• TEXT
The race to detect AI can be won
Press play to listen to this article
Voiced by artificial intelligence.
Jan Nicola Beyer is the research coordinator of the Digital Democracy unit at Democracy Reporting International.
The debate over the risks of generative artificial intelligence (AI) is currently in full swing.
On the one hand, advocates of the model for generative AI tools praise their potential to drive productivity gains not witnessed since the Industrial Revolution. On the other, there’s a growing chorus raising concerns regarding the potential dangers that these tools pose.
While there have been ample calls for regulating, or even stalling, new AI technology development, however, there’s a whole other dimension that appears to be missing from the debate — detection.
When compared with regulation, investing in technologies that discern between human and machine-generated content — such as DetectGPT and GPTZero for text, and AI Image Detector for visuals — may be seen by some as a substandard solution. As regulation will face insurmountable challenges, however, detection can offer a promising avenue for mitigating AI’s potential risks.
It’s undeniable that generative AI has the potential to enhance creativity and increase productivity. Yet, losing the ability to distinguish between natural and synthetic content could also empower nefarious actors. From simple forms of plagiarism in schools and universities to the breach of electronic security systems and the launch of professional disinformation campaigns, the dangers behind machines writing text, drawing pictures or making videos are manifold.

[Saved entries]
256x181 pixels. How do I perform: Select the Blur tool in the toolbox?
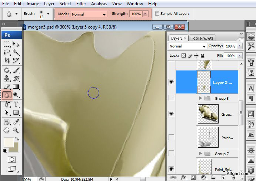tap(7, 95)
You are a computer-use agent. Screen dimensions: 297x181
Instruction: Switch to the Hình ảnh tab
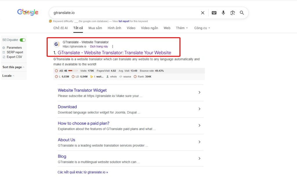click(x=114, y=28)
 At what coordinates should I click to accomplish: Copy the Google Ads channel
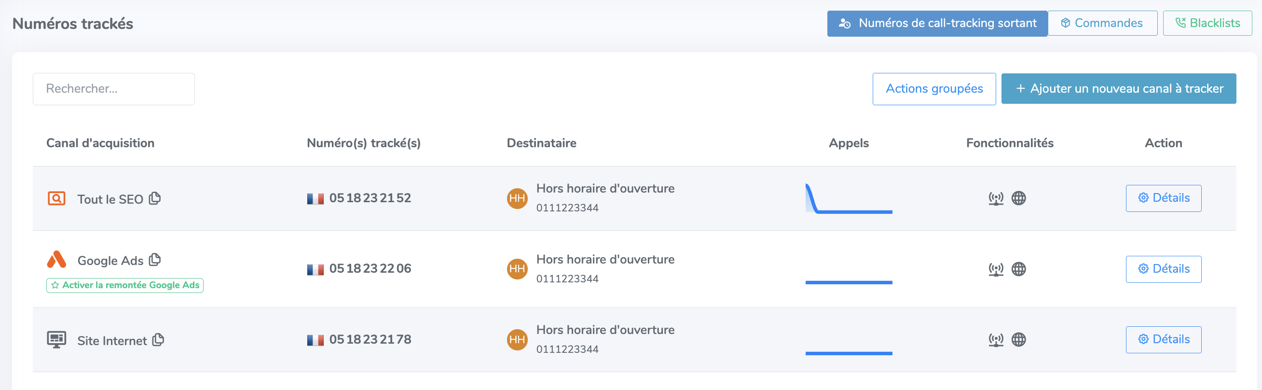point(155,260)
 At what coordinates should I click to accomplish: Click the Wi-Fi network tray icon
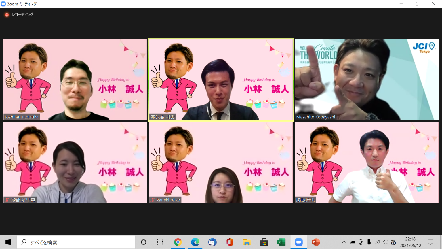coord(377,242)
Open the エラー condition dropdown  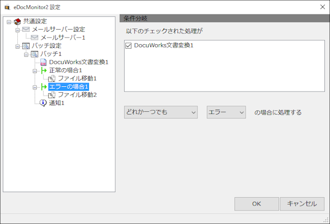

• TASK
Continue the article on detecting AI-generated content, picking up right after its final sentence.

• EXERCISE RESPONSE
All these threats call for a response — not only a legal one but a technical one too. Yet, such technical solutions don’t receive the support they should.
Currently, funds allocated to new generative tools vastly outweigh investment in detection. Microsoft alone invested a whopping $10 billion in OpenAI, the company behind ChatGPT. To put that in perspective, the total European expenditure on AI is estimated at approximately $21 billion, and given that detection hasn’t featured strongly in the public debate, only a small fraction of this sum can be assumed to be directed toward this purpose.
But in order to mitigate this imbalance, we can’t simply rely on the industry to step up.
Private businesses are unlikely to match funds allocated for detection with their expenditure on generative AI, as profits from detecting generative output aren’t likely to be anywhere near as lucrative as those for developing new creative tools. And even in cases where lucrative investment opportunities for detection tools exist, specialized products will rarely reach the hands of the public.
Synthetic audio technology is a good example of this. Even though so-called voice clones pose a serious threat to the public — especially when used to impersonate politicians or public figures — private companies prioritize other concerns, such as detection mechanisms aimed at security systems in banks to prevent fraud. And developers of such tech have little interest in sharing their source code, as it would encourage attempts to bypass their security systems.
Meanwhile, lawmakers have so far emphasized the regulation of AI content over research funding for detection. The European Union, for example, has taken up the effort of regulation via the AI Act, a regulatory framework aimed at ensuring the responsible and ethical development and use of AI. Nevertheless, finding the right balance between containing high-risk technology and allowing for innovation is proving challenging.
Additionally, it remains to be seen whether effective regulation can even be achieved.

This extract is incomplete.